Le chef de service enfance de Bobo-Dioulasso, Auguste Ouattara, témoigne qu’en 2018, il a reçu une fille de 14 ans qui était enceinte. Le travailleur social poursuit qu’au départ, la fille qui vivait avec d’autres prostituées sur un site d’or, avait identifié deux jeunes qui la fréquentaient régulièrement, mais dont elle ignorait leur vraie identité. Elle n’avait que le numéro de téléphone de l’un d’eux qui s’appelait John. « Le contact est resté inactif, et nous n’avons pu rencontrer aucun d’eux », déplore-t-il. Toutefois, avec les médiations, la fille a pu réintégrer sa famille qui ignorait qu’elle se prostituait. La même année, M. Sanou et son équipe ont reçu une autre prostituée enceinte, pour la recherche de paternité.

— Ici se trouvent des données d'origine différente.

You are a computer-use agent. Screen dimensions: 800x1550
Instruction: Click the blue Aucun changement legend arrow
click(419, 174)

Là aussi, les recherches de l’auteur n’ont rien donné, faute d’informations sur lui. « Nous lui avons tout de même trouvé un logement et l’avons orientée vers un centre de santé pour le suivi de sa grossesse », indique-t-il. Quant à Dr Yvette Sanou de la clinique Yèrèlon, créée en 1998, elle soutient que la plupart des prostituées étant même surprises de leur état, il leur est difficile d’identifier les vrais auteurs de leurs grossesses parmi de multitudes clients passagers. Même difficultés dans les services de l’action sociale de Ouagadougou et de Bobo-Dioulasso.
Par exemple, en juillet 2019, le chef de service de la promotion de la famille et du genre, à la direction provinciale du Kadiogo, Kalidou Dao, précisait à Sidwaya qu’en 2015, son service a traité 159 cas de recherche et de contestations de paternité et 169 en 2017. Ce chiffre est passé à 195 en 2018. A notre niveau, difficile également de trouver un présumé auteur ou père, car toutes nos tentatives ont été soldées par des faux rendez-vous à Bobo-Dioulasso et à Ouagadougou et ce malgré l’intervention de certains gérants de maquis et de chambre de passe.

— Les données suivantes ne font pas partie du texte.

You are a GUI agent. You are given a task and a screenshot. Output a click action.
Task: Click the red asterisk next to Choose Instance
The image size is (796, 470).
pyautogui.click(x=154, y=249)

Pourtant à Ouagadougou, A. P, une prostituée de nationalité étrangère, mère de deux enfants, n’a pas eu besoin de recourir à l’Action sociale lorsqu’elle a annoncé la nouvelle de sa 2e grossesse à son compagnon. « Sa grossesse ne m’a pas surpris. Je sais bien que c’est moi l’auteur et je lui ai donné le prénom A, qui est celui de ma grand-mère », confie O. I, le copain en question, le dimanche 28 avril 2019. Son seul problème, c’est qu’au début, il a rencontré des difficultés pour établir un extrait d’acte de naissance à sa fille, la mère ne disposant pas de document d’identification.
Nous l’avons aidé à obtenir ce document si précieux pour sa fille, après plusieurs démarches à la maternité Zoodo, à la mairie de l’arrondissement 2 de Ouagadougou et à l’action sociale de Baskuy. Avec une certaine sagesse, il invite les autres garçons à reconnaître les enfants conçus avec les prostituées et à s’assumer parce que ces enfants n’ont pas demandé à venir au monde. Sinon, ils viendront alourdir la liste des « sans-papier ». Toute chose qui sape les efforts du Burkina Faso dans son combat d’offrir des actes de naissance à chaque enfant.